Simon Devereaux's "Execution, State and Society in England, 1660–1900"

Simon Devereaux is Associate Professor of History at the University of Victoria, British Columbia.

He applied the “Page 99 Test” to his new book, Execution, State and Society in England, 1660–1900, and reported the following:
Readers of Execution, State and Society will find little to read on page 99, but much to contemplate. The page contains two images of executions at Tyburn: the first from 1678, the second from 1747. The contrast between the two goes to the heart of the book’s central argument – that the emergence of a particularly intensive urban culture in England after 1660 explains changing attitudes towards the nature and purposes of capital punishment in that country. The 1678 image suggests that the people then attending London executions were respectable and properly attentive to the sad but necessary example of the gallows.
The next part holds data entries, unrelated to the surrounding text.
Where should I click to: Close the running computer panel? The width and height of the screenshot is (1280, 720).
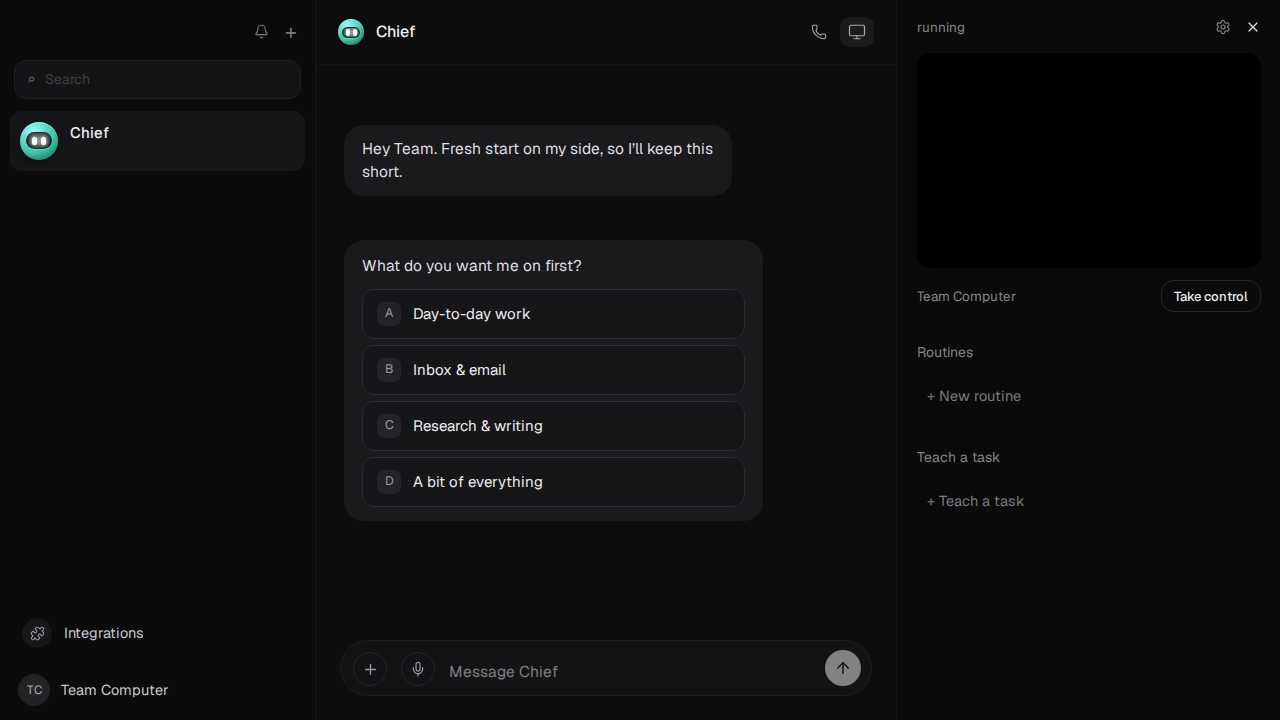point(1253,27)
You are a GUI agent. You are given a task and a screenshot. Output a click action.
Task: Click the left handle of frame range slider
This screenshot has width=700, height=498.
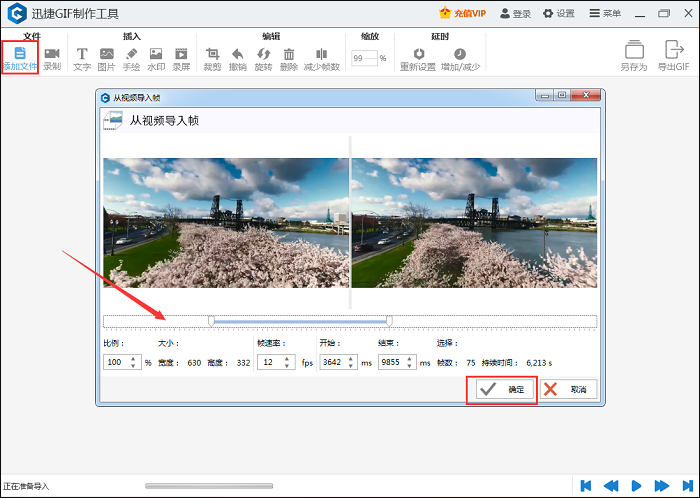click(211, 321)
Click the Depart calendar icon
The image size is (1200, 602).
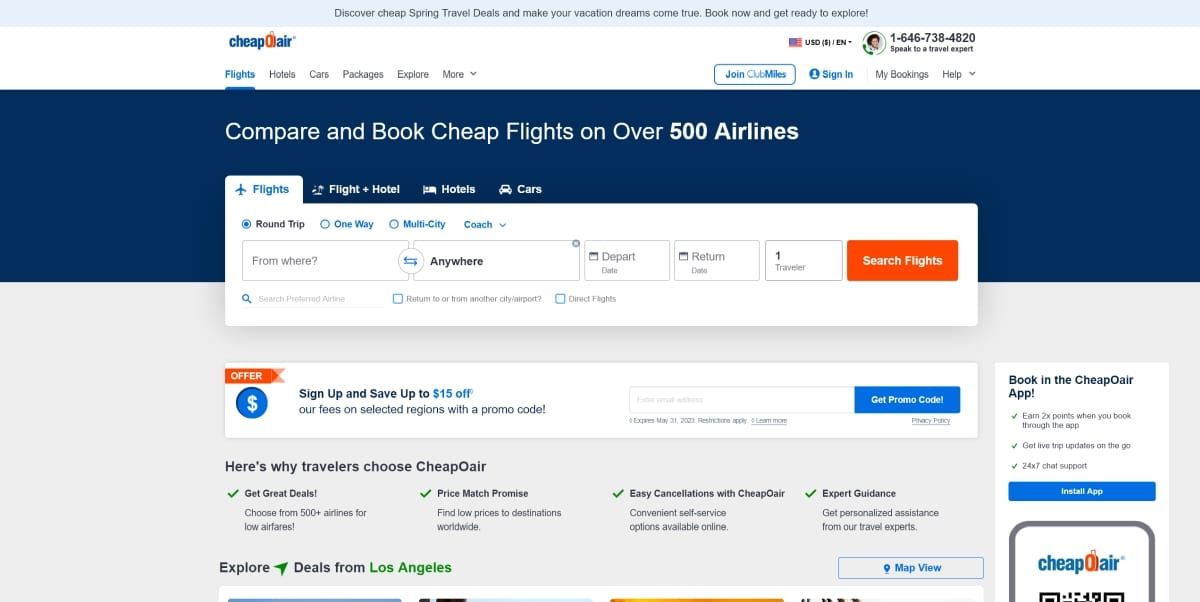(x=593, y=257)
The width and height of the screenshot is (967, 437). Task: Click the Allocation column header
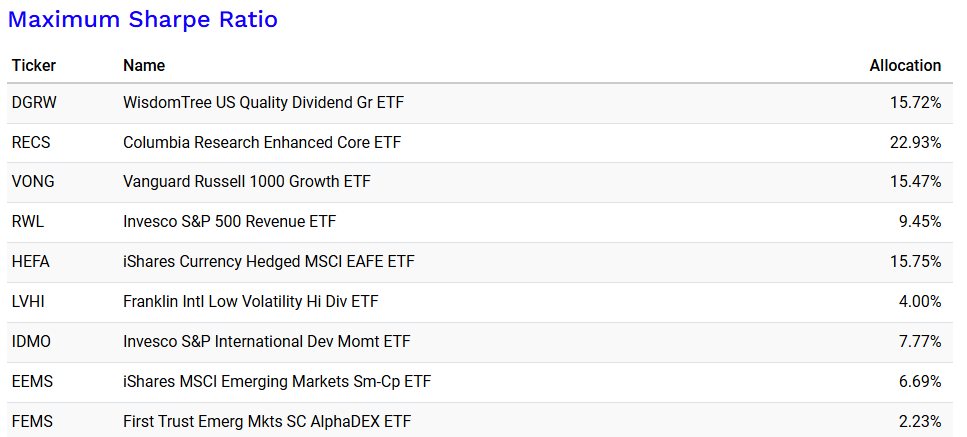[x=905, y=66]
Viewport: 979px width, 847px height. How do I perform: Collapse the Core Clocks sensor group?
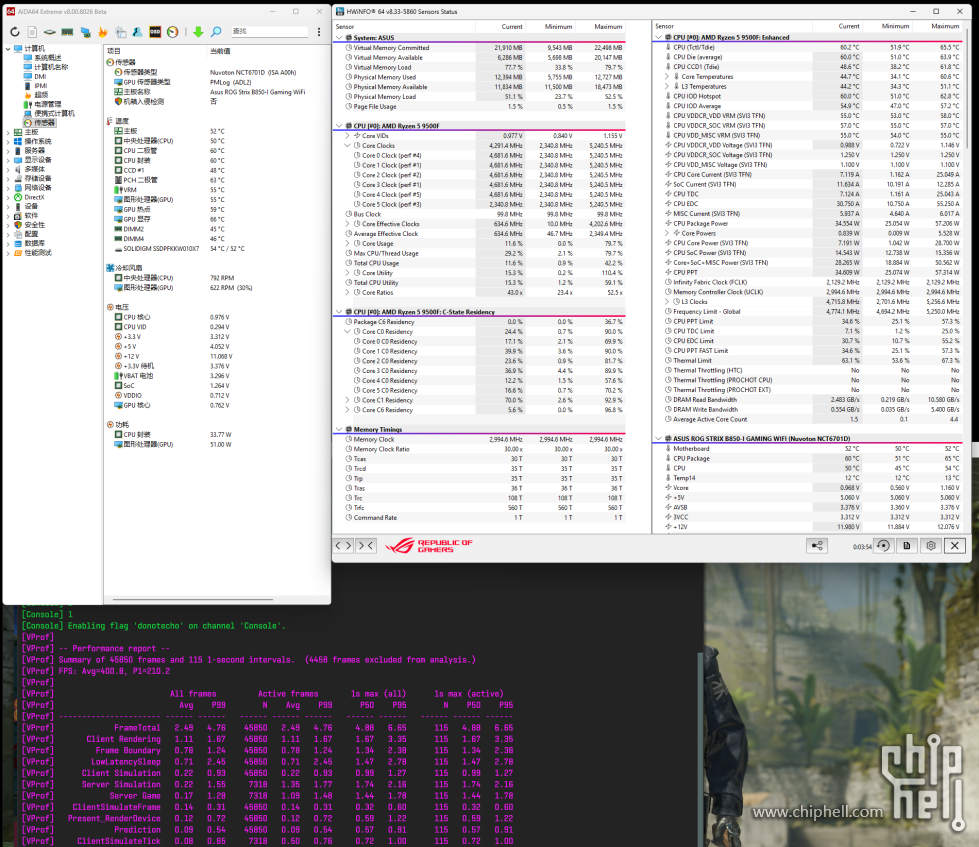(x=347, y=146)
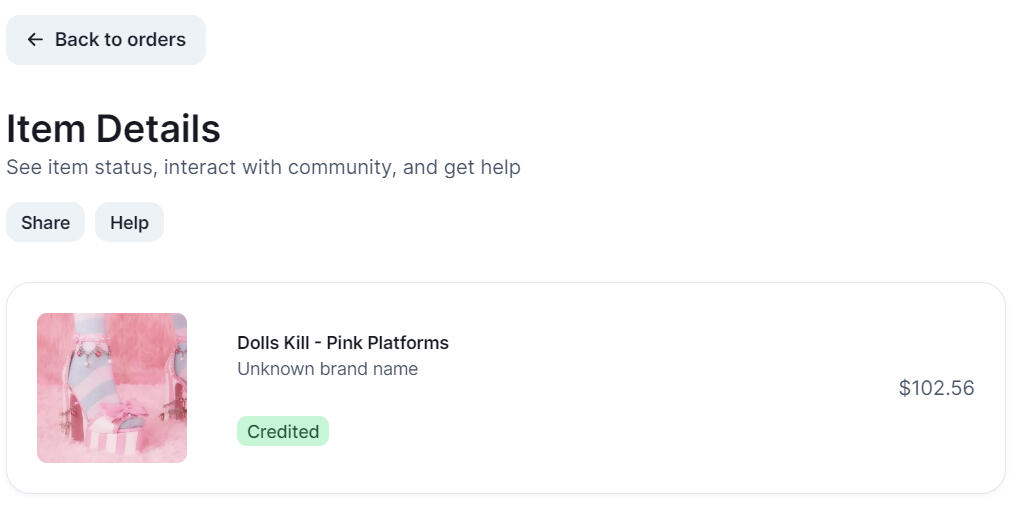Open Help for this item

[129, 223]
Hogarth’s image from seventy years later suggests a meaningless ritual now staged before a raucous plebeian mob. There’s no compelling reason to believe that either image presents the literal reality of Tyburn executions in their respective times. The contrast between the two simply bespeaks the emergence of a self-consciously urbane critique, not so much of execution itself, as of the sorts of people who, in a swiftly and massively growing London (by 1747, the largest city in Europe), were now believed to be the principal audience for such displays. The belief that the Tyburn execution ritual was now devoid of moral or practical purpose, in turn, would inspire the adoption of an entirely urbanized execution ritual staged immediately outside Newgate prison in 1783, the dramaturgy of which would be adopted in virtually all other English towns by 1830. Where continental cities responded to execution crowds by pushing executions further and further beyond the bounds of respectable urban areas, the rulers of a distinctively urbanized England adopted an execution ritual conducted in the heart of the nation’s many large cities and towns. Execution, State and Society explains why the people who made such decisions thought the new urban ritual might work and its, at best, only qualified success.